The U.S. is also looking to how they can meet these needs, with legislation in California being the first to pass mandating minimum levels of security for IoT systems and the Cybersecurity Improvement Act that has been proposed at the federal level.
I’ll give you some key factors for industry success:
- Reliance on market-driven mechanisms, risk management-based framework, internationally aligned
- Rooted in public-private collaboration to encourage economic activity while ensuring security
- Flexible and adaptable to encourage innovation
- Aim to alleviate regulatory uncertainties by aggregating industry regulatory standards and guidance documents, and best practices
How is UL collaborating with the Department of Homeland Security to manage cyber risks across the software supply chain? What fruits are this collaboration bearing?

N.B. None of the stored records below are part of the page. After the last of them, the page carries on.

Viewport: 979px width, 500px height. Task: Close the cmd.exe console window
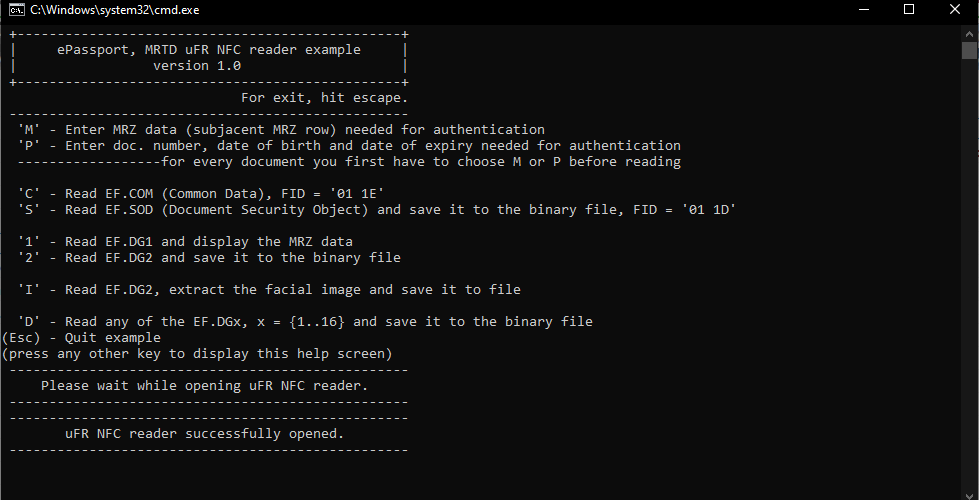(955, 9)
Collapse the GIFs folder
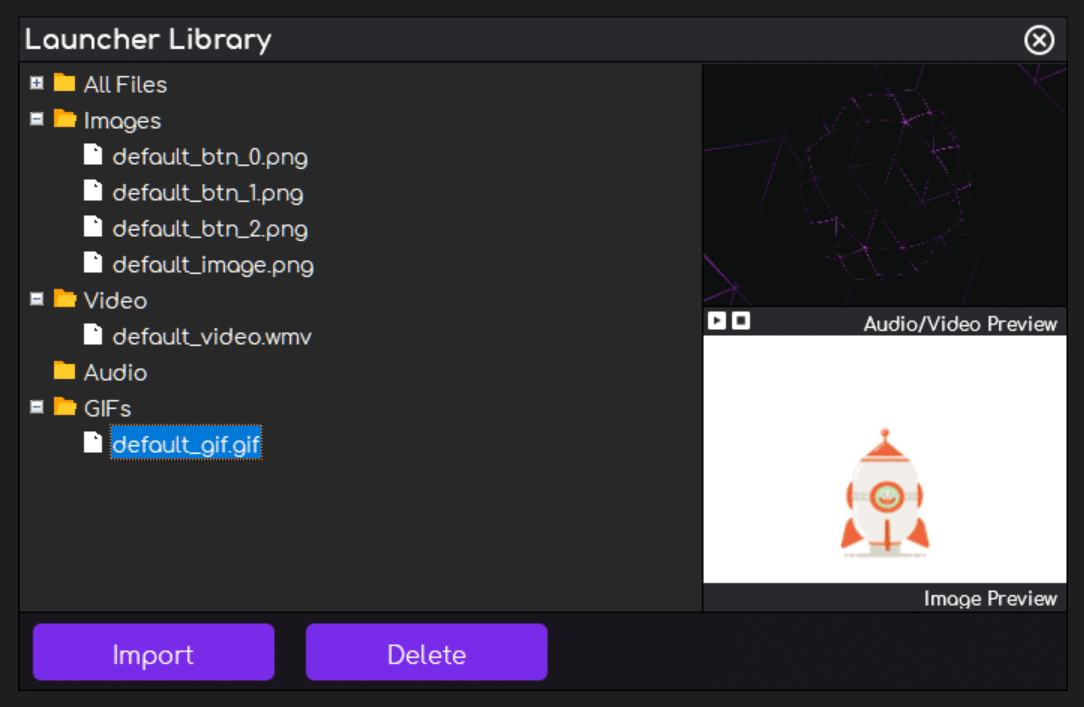Viewport: 1084px width, 707px height. point(37,408)
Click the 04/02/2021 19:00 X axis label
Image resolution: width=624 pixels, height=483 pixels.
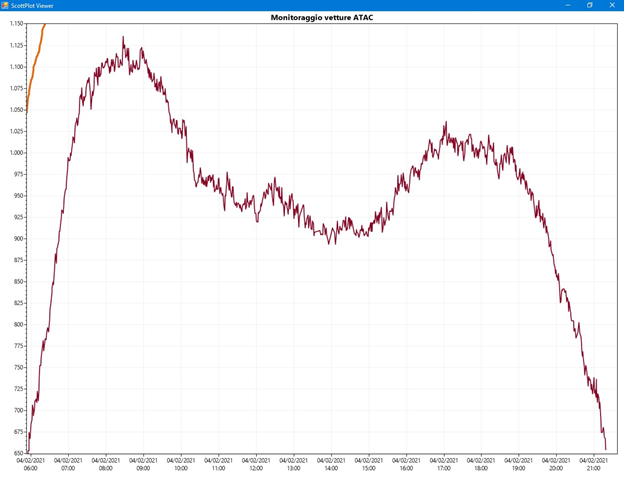pos(519,464)
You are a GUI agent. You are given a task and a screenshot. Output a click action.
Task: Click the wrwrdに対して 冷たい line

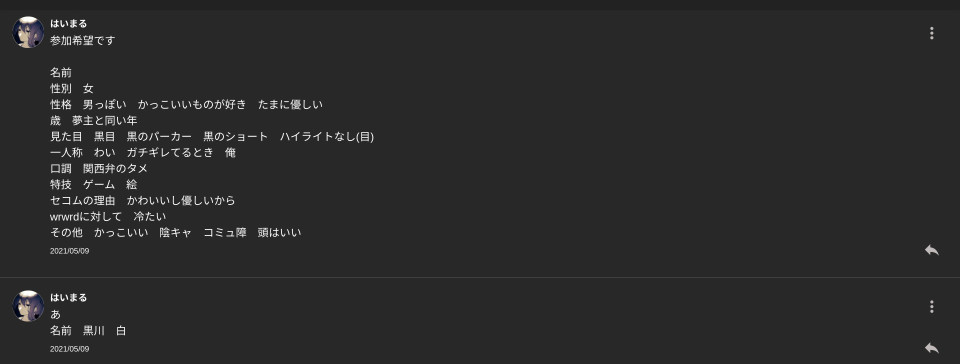coord(108,217)
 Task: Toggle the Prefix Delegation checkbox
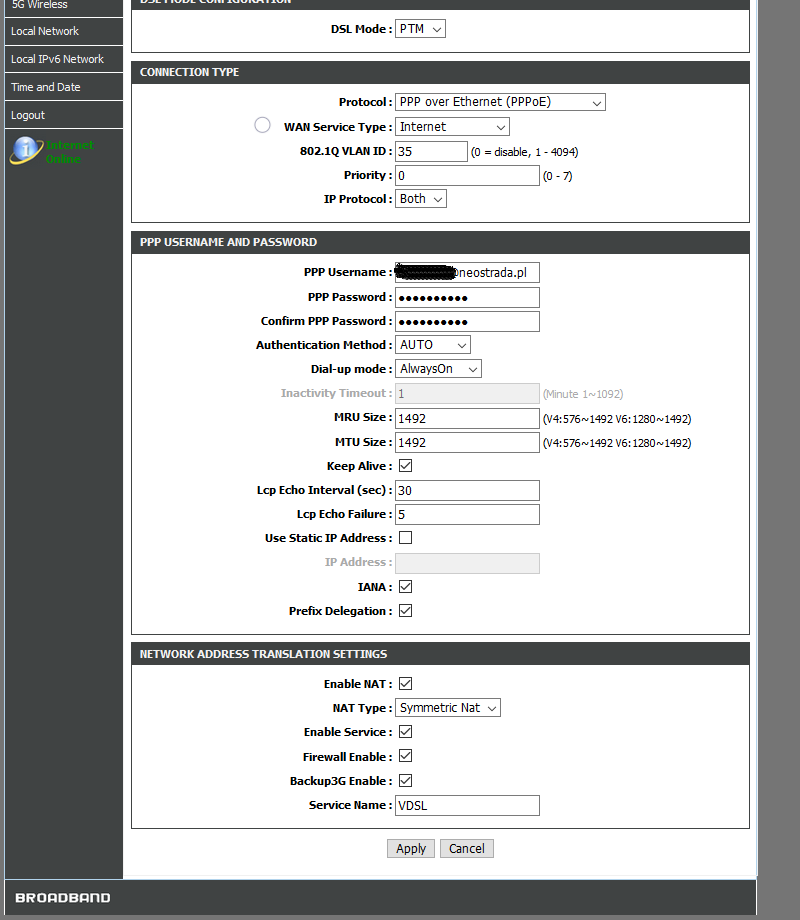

UL aims to identify and manage risk associated with the global ICT supply chain and related third-party risk. Public-private partnership is the underlying foundation of successful critical infrastructure protection.
Both government and industry partners possess unique core competencies that add value to the partnership. Successful prevention, response, mitigation, and recovery efforts are severely degraded without the full participation of government and industry partners.
UL has a long history of collaborating with the U.S. Federal government, including the Department of Homeland Security and other government agencies and officials on critical infrastructure protection.
This article originally ran in Campus Safety’s sister publication, Security Sales & Integration.